Alcoholics simply lack character and morals, or so it was commonly thought prior to the release of Alcoholics Anonymous. The “Doctors Option,” located in the prologue, features a letter from Dr. William Silkworth, a New York physician who once treated Bill W.
The first person to describe alcoholism in terms of disease, Silkworth explained that those afflicted are “both bodily and mentally different” from others. He went further and articulated the complex nature of the illness, which had previously baffled sufferers and bystanders alike. The three-pronged characteristic of “allergy of the body,” “obsession of the mind,” and “spiritual malady” had spelt hopelessness for many in the past. Basically, even if you address one or two aspects of the disease, there is still one waiting in the wings to strike.
The concept that people suffering from alcoholism were not bad people, but those struggling with an illness was revolutionary. This simple fact has allowed and still prompts many an individual to overcome their disease and find a better way to live.

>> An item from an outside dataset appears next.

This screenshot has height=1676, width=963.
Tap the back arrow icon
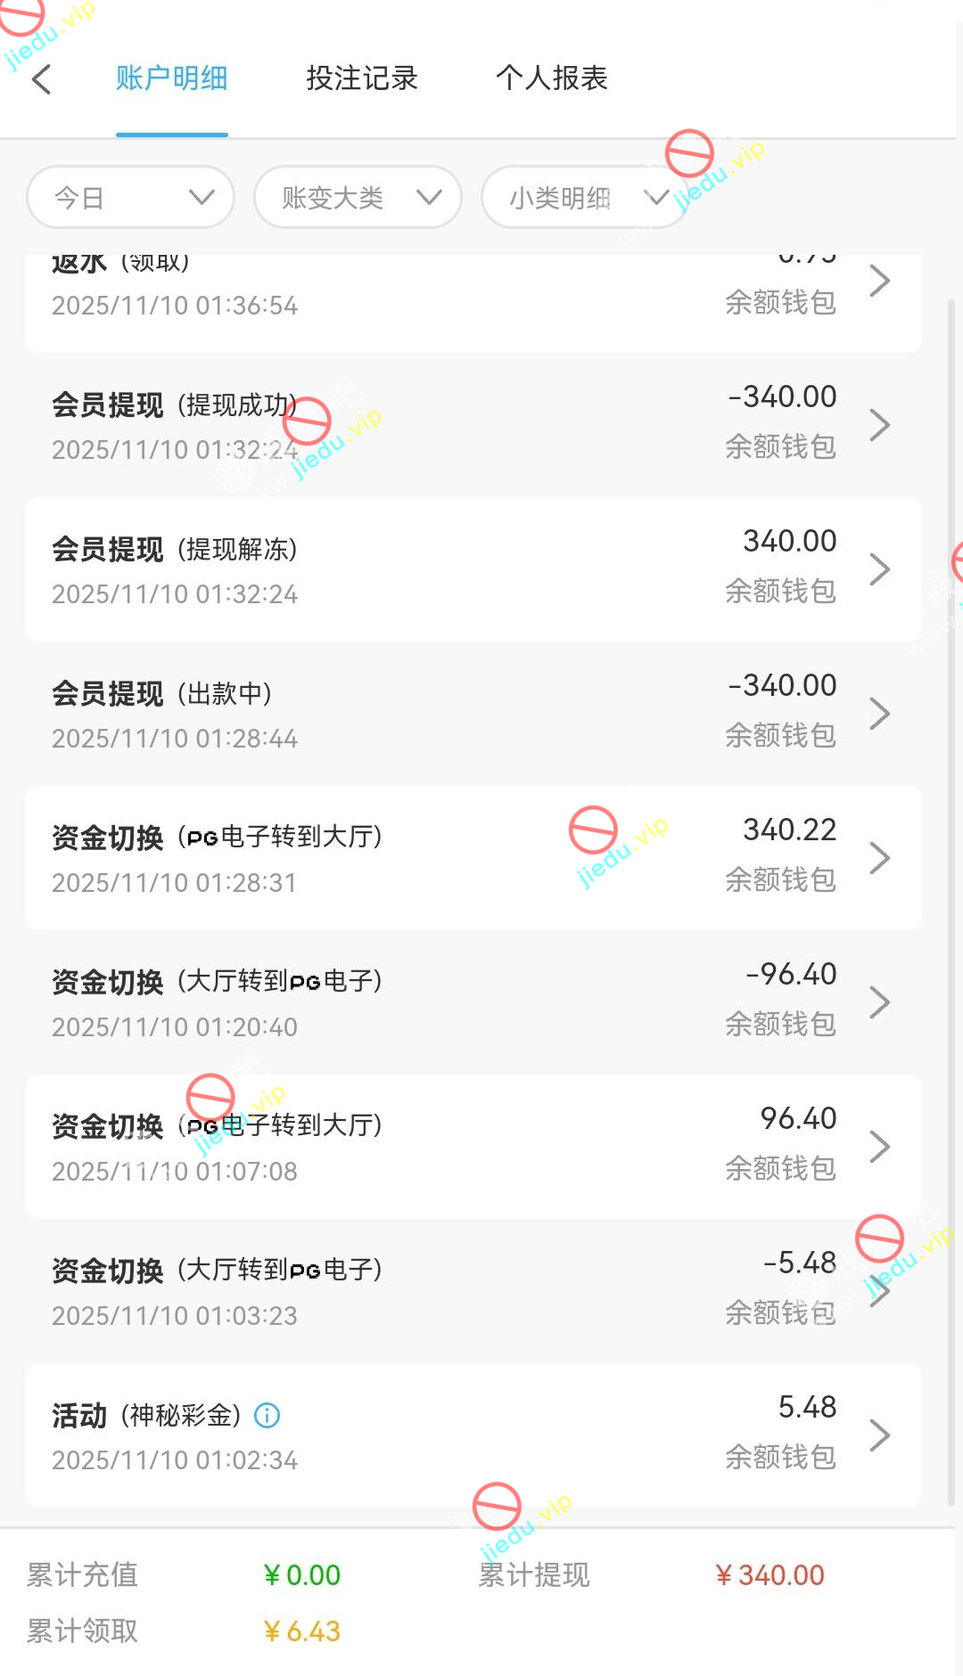(42, 79)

Since its release, the Big Book has undergone revisions. The formation of numerous 12-step based programs has Bill W. and Dr. Bob to thank, as do the estimated two million global members of Alcoholics Anonymous. The revolution has grown steadily and now counts over 175 countries and an estimated 115,326 groups among its ranks.
New Jersey & Drug Abuse
New Jersey is a state that is being hit hard with illegal drug abuse. Whether it is a carryover from the big city or just the ease of access to harmful substances, numbers are showing a rise in substance abuse all over the state.
Heroin most notably is becoming more and more popular amongst those who abuse drugs. Out of the substance abuse treatment admissions, the state saw in 2015, 40 percent of patients sought help for a heroin dependency.
The state saw over 27,000 people admit themselves for heroin that year. The sad part is, that is not even close to the total number of heroin users. Too many people continue to give in to their addiction’s needs instead of their own.
New Jersey & Alcoholism
In 2015, New Jersey saw over 17,000 substance abuse admissions for people dealing with an alcohol addiction. Alcoholism is a growing problem, not just in New Jersey but all over the country. People often overlook the threats of alcoholism because of how many different circumstances alcohol is accepted.
It is easy for most people to downplay the dangers that a drinking problem can present in someone’s life. Alcoholics tend to put their drinking habits above and beyond anything else in their life which includes relationships, career obligations and health.